In a new paper, recently published in Punishment & Society, we provide the first systematic, national analysis of administrative records of solitary confinement in immigration detention. We examine patterns in who experiences solitary confinement, ICE’s stated reason for confinement, and the duration of confinement. Although ICE has published guidelines for the use of solitary confinement in its facilities, we find several inconsistencies (and potential human rights violations) in the application of this punitive practice:
- Immigrants from countries in Africa or the Caribbean make up a vastly disproportionate share of solitary confinement cases, relative to their share of the detained population overall.
- Immigrants with mental illness are also overrepresented in solitary confinement. Moreover, cases involving people with a mental illness are more likely to occur without any infraction (i.e., for non-disciplinary reasons) and are predicted to last longer, compared to cases that involve people without a mental illness.
- Solitary confinement is applied inconsistently across regions and types of facilities. In particular, privately operated facilities are more likely to place an individual in solitary confinement without an infraction—and for longer—than publicly operated facilities. This suggests broad discretion over who goes to solitary, why, and for how long, in spite of federal guidelines.
We merged three administrative datasets from ICE, gathered via Freedom of Information Act (FOIA) requests: (a) all cases of solitary confinement from September 2013 to March 2017 lasting 14 days or longer (N=5,327), (b) individual-level data on every person detained by ICE during fiscal year 2015 (N=355,678), and (c) facility-level data on all ICE detention facilities from 2009 to 2018 (N=102 facilities). We group ICE’s stated placement reasons into two categories: solitary confinement without an infraction (i.e., “disciplinary”) and “solitary confinement with an infraction (i.e., “administrative”). We measure confinement length in days. Our analyses control for demographic and facility-level characteristics of solitary confinement cases.

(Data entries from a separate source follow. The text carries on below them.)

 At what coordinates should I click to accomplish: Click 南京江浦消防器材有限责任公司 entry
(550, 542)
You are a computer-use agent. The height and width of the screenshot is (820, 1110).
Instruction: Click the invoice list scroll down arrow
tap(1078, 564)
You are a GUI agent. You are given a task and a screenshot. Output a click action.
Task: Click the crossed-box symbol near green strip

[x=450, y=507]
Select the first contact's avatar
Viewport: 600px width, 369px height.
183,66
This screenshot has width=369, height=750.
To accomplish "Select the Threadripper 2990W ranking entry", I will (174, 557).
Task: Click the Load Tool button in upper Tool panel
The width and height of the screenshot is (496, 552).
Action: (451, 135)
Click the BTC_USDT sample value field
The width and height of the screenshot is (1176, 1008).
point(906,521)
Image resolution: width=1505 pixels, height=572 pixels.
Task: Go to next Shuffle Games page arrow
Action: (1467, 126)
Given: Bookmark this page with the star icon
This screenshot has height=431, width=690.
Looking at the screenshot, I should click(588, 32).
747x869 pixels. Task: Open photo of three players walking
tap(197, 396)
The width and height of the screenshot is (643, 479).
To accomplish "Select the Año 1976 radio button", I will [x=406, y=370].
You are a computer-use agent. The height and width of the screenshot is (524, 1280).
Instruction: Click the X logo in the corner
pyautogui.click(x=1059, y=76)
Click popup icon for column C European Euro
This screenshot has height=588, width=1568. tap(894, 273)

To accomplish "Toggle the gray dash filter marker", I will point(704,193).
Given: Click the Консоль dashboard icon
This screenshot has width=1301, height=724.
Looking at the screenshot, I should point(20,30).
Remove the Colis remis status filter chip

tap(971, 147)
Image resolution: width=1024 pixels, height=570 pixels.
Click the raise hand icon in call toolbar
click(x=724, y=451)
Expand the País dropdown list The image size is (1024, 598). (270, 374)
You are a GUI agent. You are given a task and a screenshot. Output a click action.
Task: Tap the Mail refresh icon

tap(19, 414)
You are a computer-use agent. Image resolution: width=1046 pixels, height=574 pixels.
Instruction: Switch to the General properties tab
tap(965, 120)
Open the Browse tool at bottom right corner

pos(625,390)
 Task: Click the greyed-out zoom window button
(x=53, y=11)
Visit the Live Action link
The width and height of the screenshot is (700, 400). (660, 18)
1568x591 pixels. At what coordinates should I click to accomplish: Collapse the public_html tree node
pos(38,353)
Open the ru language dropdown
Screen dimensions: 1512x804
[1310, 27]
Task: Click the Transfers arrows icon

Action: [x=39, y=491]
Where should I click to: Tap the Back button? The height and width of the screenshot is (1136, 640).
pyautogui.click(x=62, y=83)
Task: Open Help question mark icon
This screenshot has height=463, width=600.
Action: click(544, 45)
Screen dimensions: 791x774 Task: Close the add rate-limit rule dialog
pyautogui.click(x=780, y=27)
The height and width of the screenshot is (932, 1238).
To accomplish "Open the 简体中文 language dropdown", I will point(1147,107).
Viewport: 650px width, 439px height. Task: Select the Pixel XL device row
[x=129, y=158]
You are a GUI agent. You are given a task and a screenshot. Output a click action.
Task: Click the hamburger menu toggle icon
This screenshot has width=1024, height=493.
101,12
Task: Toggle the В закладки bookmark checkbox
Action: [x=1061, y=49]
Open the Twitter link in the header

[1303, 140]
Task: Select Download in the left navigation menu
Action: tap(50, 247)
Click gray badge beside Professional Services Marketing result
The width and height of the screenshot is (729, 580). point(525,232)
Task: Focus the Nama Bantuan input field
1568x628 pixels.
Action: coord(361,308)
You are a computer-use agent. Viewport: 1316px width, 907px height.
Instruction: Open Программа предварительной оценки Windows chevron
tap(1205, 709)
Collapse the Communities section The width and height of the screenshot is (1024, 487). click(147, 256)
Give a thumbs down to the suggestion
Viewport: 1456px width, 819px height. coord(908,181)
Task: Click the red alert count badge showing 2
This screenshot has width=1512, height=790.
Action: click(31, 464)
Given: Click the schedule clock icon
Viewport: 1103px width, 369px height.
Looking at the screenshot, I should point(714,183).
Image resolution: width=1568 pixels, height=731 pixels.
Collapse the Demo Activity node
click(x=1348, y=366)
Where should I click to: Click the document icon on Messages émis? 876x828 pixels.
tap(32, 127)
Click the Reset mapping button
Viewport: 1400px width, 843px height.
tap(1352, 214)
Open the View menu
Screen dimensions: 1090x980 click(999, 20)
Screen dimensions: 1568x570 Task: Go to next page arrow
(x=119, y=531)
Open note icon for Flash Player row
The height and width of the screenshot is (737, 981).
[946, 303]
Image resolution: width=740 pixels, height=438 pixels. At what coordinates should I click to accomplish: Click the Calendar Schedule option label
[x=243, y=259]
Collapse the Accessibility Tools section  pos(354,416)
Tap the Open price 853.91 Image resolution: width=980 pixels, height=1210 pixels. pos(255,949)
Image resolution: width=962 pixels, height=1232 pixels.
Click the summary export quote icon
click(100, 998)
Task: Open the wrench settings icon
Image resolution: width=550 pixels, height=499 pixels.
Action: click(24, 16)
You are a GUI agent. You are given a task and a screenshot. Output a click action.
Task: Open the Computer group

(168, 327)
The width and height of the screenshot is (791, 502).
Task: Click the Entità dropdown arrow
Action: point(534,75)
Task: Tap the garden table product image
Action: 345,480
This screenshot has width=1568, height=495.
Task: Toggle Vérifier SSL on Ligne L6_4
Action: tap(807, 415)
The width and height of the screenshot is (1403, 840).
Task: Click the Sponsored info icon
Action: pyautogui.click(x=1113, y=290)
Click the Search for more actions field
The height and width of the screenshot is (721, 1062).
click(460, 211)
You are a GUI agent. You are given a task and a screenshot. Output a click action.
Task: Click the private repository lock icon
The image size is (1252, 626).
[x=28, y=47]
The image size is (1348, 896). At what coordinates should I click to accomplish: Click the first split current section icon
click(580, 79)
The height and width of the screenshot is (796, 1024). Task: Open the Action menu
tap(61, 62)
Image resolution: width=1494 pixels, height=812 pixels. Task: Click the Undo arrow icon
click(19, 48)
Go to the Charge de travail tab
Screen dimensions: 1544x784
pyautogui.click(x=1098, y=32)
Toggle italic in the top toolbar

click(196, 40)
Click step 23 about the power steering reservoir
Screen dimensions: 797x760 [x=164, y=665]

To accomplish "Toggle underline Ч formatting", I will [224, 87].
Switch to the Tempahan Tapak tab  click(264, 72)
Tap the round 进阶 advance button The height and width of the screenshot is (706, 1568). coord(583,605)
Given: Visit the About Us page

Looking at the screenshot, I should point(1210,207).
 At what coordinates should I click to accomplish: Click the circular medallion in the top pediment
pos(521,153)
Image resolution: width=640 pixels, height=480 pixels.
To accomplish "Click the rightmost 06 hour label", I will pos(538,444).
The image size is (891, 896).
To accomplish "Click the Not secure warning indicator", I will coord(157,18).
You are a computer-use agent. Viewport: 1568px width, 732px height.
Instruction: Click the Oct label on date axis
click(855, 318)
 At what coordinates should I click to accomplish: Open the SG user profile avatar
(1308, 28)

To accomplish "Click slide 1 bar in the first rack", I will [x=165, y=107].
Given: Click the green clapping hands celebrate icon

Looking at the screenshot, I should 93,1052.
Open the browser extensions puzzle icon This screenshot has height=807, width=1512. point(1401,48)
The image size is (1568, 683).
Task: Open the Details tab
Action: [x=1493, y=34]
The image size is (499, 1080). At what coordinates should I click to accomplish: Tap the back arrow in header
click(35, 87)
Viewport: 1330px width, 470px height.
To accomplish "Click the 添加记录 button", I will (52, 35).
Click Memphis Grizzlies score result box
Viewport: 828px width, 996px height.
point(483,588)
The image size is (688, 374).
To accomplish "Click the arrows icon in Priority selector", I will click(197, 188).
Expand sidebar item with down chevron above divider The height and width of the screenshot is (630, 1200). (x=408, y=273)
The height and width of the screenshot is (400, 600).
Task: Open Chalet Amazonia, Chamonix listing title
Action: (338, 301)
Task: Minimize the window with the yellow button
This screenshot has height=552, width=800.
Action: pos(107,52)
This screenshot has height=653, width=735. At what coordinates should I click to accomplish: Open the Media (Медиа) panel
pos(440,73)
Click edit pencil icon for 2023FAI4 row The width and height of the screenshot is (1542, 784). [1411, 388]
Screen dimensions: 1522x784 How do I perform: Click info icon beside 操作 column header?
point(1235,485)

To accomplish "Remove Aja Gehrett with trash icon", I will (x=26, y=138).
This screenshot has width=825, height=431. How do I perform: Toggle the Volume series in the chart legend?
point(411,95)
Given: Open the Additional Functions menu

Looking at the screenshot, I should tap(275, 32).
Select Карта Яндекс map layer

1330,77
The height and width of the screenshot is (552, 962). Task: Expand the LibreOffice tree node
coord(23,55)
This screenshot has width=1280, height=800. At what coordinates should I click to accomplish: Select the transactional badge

Figure 1 shows the composition of the general ICE detention population versus the solitary confinement population by country of origin region. African and Caribbean immigrants are overrepresented by a factor of 6.8 in solitary confinement cases when compared to the population of all detained people (24.74 vs. 3.64%, respectively).
Figure 2 shows the predicted probability of solitary confinement occurring without a disciplinary infraction. Cases involving people with a mental illness are more likely to occur without any infraction, compared to cases that involve people without a mental illness (predicted probability of 63% vs. 43%, respectively). Privately operated facilities are also more likely to use solitary confinement without an infraction, compared to publicly run detention facilities like local jails (predicted probability of 53% vs. 35%, respectively).
Figure 3 shows the predicted length (in days) of solitary confinement. Cases involving individuals with a mental illness are predicted to last more than two weeks longer, on average, than cases involving individuals without mental illness (56 vs. 41 days, respectively). Cases that are initiated without a disciplinary infraction last a month longer, on average than cases with an infraction (60 vs. 30 days, respectively).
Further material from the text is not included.